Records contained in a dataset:
......
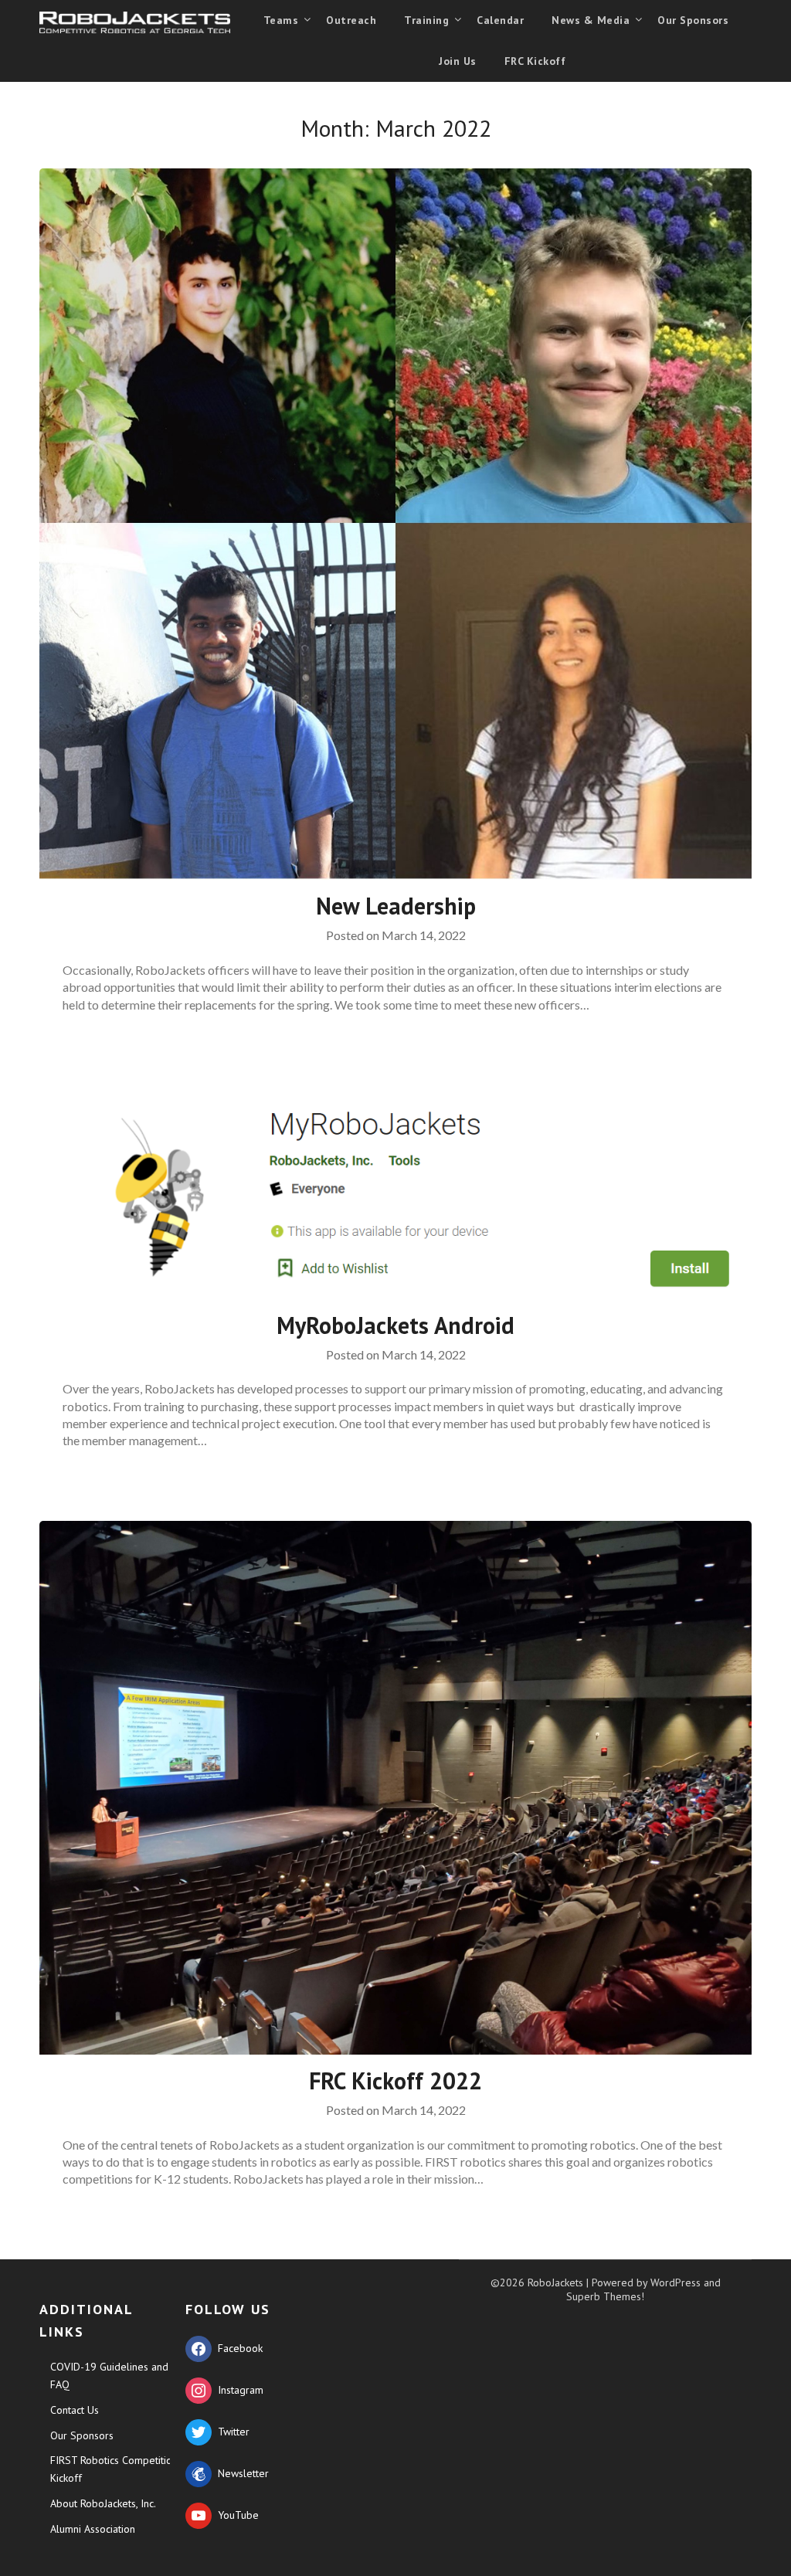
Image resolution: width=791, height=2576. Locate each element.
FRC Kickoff (535, 61)
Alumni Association (92, 2529)
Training (426, 20)
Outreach (351, 20)
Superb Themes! (605, 2296)
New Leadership (396, 906)
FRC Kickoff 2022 (395, 2080)
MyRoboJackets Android (395, 1325)
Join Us (458, 61)
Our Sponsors (692, 20)
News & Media (591, 20)
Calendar (500, 20)
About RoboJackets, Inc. (103, 2503)
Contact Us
......
ABOUT THIS EXERCISE »
The output should consist only of the lines from the one with "News & Media (591, 20)" through the final line of the records above, exactly.

OUTPUT »
News & Media (591, 20)
Calendar (500, 20)
About RoboJackets, Inc. (103, 2503)
Contact Us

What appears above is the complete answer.